The training data for AI models, like GPT-3, usually comes from a variety of sources. The goal is to have a diverse and extensive dataset to help the model learn and understand different topics, languages, and writing styles. Here are some common sources of training data:

  1. Text from the internet: A large portion of the training data comes from text available on the internet, such as websites, blogs, and articles. This provides a wide range of topics and styles for the model to learn from.
  2. Books, research papers, and reports: These sources can help the model learn more formal language, domain-specific terminology, and complex concepts.
  3. Social media posts and comments: Text from social media platforms like Twitter, Facebook, and Reddit can help the model learn informal language, slang, and colloquial expressions.
  4. Datasets from academic and industry research: Researchers and organizations often release datasets specifically created for AI training. These datasets can include text from various sources and can be focused on specific tasks or domains.
  5. Publicly available data repositories: There are many repositories of text data available online, like Project Gutenberg and Common Crawl, that can be used as training data.

To ensure the model learns effectively, the training data must be cleaned and preprocessed.
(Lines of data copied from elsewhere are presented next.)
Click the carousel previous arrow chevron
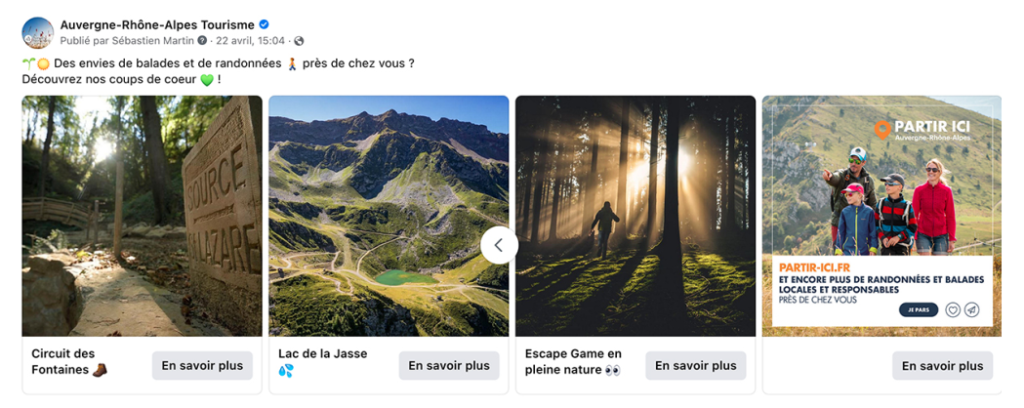 coord(500,245)
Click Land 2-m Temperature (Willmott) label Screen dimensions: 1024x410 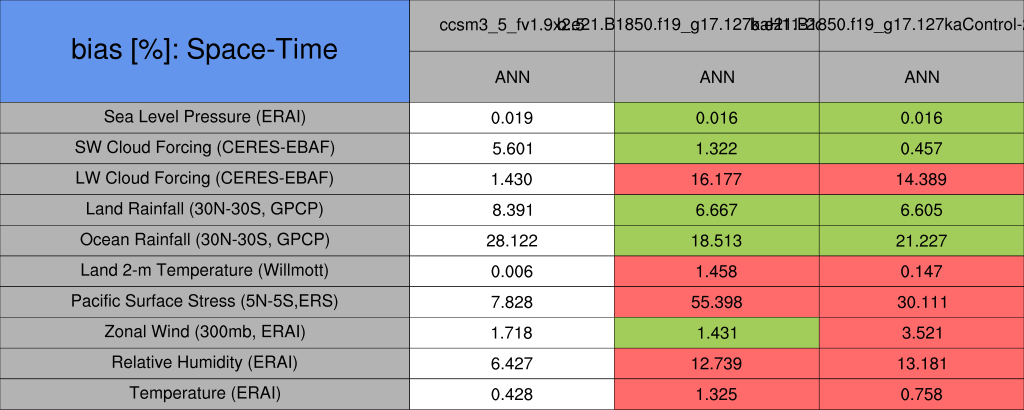coord(205,271)
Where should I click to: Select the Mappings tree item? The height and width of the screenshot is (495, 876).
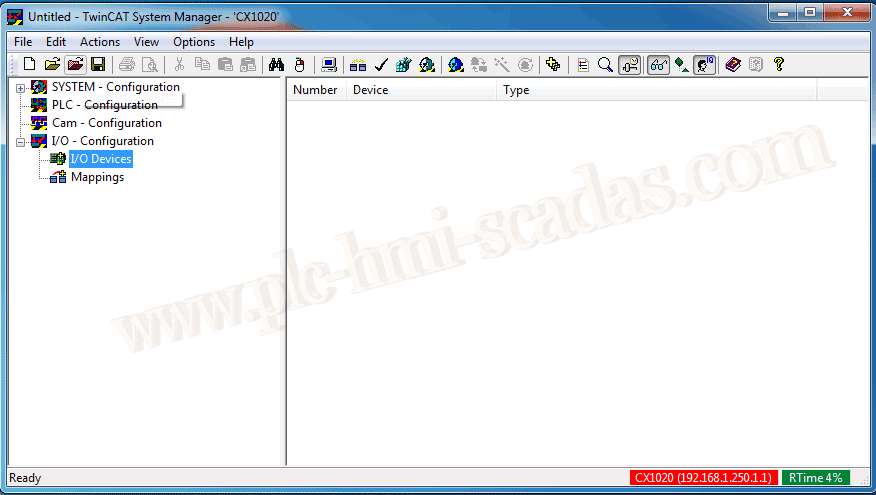point(97,177)
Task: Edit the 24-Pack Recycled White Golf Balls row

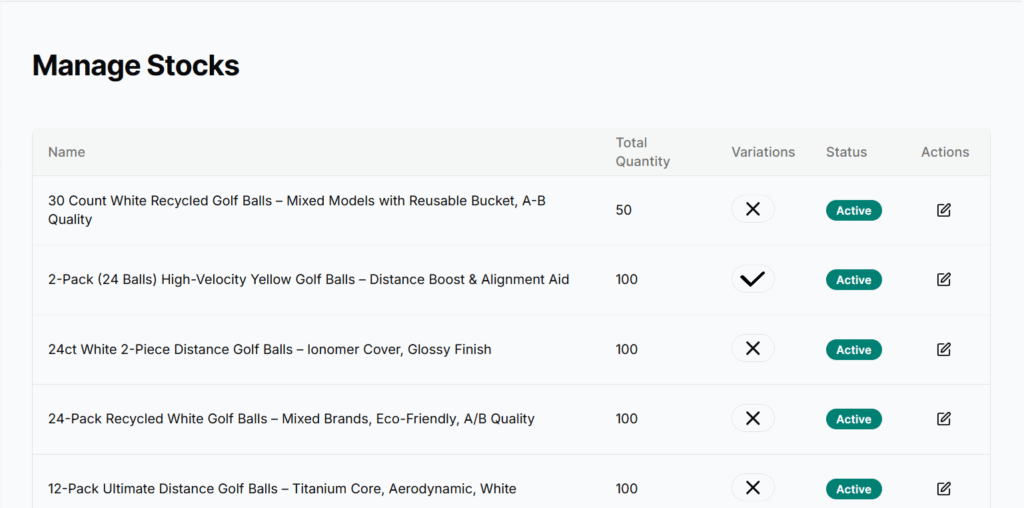Action: point(944,419)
This involves removing irrelevant or inappropriate content, fixing typos and formatting issues, and sometimes translating text to a common language.

Keep in mind that AI models like GPT-3 can’t access new information beyond their training data, so their knowledge is limited to the information available at the time of training.

Examples of Neural Networks

Neural networks have been used in a wide range of applications, thanks to their ability to learn complex patterns and relationships. Here are some examples of how they’re being used:

  1. Image recognition: Convolutional Neural Networks (CNNs) are a popular choice for image recognition tasks, like identifying objects in images, facial recognition, or diagnosing diseases from medical scans. For example, Google Photos uses neural networks to automatically tag and organize your photos based on their content.
  2. Natural language processing (NLP): Recurrent Neural Networks (RNNs), Long Short-Term Memory (LSTM) networks, and the Transformer architecture are commonly used for NLP tasks like machine translation, sentiment analysis, and text generation. For instance, Google Translate uses neural networks to provide more accurate translations between languages.
  3. Speech recognition: Neural networks, like LSTMs and CNNs, are used to convert spoken language into written text in applications like Siri, Google Assistant, and Alexa.
  4. Game playing: Deep Reinforcement Learning, which combines deep neural networks with reinforcement learning, has been used to teach AI agents to play games like Go, chess, and various video games. Google’s DeepMind developed AlphaGo, an AI that defeated the world champion Go player.
  5. Recommender systems: Neural networks can be used to provide personalized recommendations for users on platforms like Netflix, YouTube, and Amazon, by analyzing their preferences and browsing history.
  6. Autonomous vehicles: Neural networks help self-driving cars understand their environment, identify objects, and make decisions in real-time.